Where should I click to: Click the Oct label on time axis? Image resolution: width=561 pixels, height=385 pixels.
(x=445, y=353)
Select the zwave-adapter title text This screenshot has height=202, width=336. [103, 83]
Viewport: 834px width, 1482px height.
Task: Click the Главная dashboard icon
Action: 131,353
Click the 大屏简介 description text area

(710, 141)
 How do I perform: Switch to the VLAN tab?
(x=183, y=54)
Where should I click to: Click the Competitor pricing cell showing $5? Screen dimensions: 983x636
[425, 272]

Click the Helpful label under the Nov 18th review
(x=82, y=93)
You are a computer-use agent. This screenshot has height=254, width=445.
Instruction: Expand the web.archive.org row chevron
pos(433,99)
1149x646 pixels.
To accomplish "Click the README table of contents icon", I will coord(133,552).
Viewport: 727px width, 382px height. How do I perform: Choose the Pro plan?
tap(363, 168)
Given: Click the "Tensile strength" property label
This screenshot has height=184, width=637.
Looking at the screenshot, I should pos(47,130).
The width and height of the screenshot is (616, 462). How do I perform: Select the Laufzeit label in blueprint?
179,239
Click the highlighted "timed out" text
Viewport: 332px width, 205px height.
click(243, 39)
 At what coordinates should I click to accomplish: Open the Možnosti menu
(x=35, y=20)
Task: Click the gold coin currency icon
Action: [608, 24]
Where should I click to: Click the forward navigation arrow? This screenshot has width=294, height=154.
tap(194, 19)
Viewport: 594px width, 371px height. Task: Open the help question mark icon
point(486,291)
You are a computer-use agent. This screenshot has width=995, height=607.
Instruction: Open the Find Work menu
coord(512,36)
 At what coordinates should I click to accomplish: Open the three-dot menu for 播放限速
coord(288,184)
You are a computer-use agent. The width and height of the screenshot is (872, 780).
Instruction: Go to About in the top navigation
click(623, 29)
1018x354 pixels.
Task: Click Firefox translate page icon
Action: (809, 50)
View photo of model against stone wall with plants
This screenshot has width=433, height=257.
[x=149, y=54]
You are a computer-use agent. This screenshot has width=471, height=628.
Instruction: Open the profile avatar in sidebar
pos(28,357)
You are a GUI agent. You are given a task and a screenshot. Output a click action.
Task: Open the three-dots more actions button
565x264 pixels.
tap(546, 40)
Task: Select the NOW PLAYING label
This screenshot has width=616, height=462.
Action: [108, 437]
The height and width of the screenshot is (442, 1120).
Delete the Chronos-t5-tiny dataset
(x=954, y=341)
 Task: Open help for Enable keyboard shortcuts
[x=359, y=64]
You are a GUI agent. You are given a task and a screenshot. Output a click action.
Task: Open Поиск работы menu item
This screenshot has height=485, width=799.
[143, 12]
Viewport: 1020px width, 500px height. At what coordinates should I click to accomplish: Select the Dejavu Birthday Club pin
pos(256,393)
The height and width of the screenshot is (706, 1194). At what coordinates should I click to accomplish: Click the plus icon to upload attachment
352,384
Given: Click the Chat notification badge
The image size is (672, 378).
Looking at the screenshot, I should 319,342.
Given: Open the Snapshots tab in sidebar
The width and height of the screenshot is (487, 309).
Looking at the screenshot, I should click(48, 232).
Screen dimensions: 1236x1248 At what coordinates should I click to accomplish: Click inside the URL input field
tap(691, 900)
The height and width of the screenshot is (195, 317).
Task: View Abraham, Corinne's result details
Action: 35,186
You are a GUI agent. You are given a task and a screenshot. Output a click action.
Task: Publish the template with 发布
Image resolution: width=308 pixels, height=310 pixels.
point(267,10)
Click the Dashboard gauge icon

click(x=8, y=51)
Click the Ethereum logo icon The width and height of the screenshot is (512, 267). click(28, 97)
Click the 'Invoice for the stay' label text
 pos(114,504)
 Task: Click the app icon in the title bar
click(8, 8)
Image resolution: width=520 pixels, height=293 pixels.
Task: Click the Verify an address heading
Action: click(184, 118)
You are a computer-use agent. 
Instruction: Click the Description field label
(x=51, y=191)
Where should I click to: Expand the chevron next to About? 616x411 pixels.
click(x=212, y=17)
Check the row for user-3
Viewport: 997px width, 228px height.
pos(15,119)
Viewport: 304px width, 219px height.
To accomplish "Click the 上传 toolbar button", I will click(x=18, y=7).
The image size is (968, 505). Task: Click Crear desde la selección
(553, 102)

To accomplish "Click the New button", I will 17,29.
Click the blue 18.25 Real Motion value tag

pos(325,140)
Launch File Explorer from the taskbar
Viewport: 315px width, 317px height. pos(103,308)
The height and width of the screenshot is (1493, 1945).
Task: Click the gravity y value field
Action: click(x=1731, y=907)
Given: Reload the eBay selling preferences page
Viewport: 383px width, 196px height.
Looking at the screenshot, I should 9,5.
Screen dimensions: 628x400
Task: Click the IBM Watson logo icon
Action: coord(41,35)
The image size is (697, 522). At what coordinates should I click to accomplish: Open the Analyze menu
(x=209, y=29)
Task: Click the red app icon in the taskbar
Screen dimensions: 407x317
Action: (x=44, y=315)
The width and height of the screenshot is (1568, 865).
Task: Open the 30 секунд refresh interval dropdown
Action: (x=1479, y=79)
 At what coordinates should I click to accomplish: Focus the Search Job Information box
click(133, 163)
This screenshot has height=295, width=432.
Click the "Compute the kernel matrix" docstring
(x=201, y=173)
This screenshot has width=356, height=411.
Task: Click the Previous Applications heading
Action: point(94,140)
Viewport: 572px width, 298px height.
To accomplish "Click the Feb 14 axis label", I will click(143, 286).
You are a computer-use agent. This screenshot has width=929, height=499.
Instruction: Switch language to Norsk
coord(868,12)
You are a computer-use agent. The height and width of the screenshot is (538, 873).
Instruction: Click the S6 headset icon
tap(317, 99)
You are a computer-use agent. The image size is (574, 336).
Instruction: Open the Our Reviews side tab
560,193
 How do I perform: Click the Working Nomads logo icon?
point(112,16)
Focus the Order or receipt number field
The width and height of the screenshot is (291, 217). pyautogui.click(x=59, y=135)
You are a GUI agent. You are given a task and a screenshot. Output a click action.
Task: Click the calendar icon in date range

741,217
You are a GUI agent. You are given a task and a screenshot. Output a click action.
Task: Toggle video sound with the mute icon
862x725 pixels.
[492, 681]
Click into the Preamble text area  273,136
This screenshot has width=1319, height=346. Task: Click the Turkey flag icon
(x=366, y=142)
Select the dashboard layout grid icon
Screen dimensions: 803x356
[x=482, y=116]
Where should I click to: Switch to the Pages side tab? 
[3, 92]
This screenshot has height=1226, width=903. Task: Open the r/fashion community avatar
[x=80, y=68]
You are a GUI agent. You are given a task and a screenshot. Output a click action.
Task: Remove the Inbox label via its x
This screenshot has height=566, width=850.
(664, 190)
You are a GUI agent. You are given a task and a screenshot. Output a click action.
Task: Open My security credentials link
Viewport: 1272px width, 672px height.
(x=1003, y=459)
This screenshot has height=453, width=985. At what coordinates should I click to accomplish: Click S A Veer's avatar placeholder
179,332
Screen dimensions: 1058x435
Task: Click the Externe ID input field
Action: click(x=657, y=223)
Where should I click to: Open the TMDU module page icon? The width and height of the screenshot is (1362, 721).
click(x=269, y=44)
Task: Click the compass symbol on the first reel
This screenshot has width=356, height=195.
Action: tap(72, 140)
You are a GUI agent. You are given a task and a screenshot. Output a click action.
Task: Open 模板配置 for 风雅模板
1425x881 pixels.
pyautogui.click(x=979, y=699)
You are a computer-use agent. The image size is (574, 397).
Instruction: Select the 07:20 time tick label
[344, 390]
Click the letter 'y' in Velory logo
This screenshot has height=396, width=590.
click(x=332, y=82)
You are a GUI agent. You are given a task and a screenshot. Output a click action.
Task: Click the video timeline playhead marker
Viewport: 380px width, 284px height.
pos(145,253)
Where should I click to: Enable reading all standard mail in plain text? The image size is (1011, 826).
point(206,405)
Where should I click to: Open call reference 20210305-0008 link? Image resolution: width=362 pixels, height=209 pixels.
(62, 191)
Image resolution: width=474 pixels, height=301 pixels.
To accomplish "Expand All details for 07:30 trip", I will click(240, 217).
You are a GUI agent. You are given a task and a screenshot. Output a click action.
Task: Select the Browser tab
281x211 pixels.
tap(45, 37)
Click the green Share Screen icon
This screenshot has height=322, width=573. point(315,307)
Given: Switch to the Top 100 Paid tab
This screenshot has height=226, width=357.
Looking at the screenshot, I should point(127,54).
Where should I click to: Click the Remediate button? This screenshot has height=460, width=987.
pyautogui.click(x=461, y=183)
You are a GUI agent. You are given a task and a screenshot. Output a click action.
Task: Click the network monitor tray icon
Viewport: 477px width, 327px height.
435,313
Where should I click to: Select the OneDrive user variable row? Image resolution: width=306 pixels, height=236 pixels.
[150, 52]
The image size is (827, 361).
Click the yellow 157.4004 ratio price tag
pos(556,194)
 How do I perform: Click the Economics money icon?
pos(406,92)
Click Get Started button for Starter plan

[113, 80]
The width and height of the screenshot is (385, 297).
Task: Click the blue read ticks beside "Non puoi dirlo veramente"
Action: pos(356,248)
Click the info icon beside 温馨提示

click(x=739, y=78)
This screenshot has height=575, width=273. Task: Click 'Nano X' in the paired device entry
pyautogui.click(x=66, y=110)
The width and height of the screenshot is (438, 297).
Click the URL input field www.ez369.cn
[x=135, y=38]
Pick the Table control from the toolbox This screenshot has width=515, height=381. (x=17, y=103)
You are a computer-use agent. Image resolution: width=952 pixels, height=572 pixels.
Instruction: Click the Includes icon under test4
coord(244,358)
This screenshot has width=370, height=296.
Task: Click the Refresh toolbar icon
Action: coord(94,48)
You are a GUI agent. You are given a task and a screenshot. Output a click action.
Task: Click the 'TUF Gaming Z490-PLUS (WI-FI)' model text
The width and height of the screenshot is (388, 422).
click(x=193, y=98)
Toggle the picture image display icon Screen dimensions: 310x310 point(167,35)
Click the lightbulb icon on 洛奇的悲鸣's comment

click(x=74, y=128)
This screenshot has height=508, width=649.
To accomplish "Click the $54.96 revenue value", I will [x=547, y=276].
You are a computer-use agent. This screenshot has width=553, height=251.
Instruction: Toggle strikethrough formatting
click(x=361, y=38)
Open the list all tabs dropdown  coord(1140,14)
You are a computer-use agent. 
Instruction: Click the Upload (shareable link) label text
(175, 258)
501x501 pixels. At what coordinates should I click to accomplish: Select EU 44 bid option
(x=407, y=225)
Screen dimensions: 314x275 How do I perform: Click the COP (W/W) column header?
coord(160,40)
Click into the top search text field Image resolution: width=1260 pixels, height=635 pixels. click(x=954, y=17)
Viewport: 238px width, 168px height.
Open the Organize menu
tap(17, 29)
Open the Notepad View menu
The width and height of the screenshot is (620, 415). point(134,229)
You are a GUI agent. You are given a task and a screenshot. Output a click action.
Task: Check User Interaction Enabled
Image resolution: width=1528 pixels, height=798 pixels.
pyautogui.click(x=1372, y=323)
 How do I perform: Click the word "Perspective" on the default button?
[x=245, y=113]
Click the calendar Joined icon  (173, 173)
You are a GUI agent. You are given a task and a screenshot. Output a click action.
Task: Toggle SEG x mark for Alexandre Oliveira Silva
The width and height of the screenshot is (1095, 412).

What you should do: A word-for-word restatement of the lines running from the one with "Click the calendar Joined" to the last line of the records is the whole answer.

Result for this task:
Click the calendar Joined icon  (173, 173)
You are a GUI agent. You are given a task and a screenshot. Output a click action.
Task: Toggle SEG x mark for Alexandre Oliveira Silva
The width and height of the screenshot is (1095, 412).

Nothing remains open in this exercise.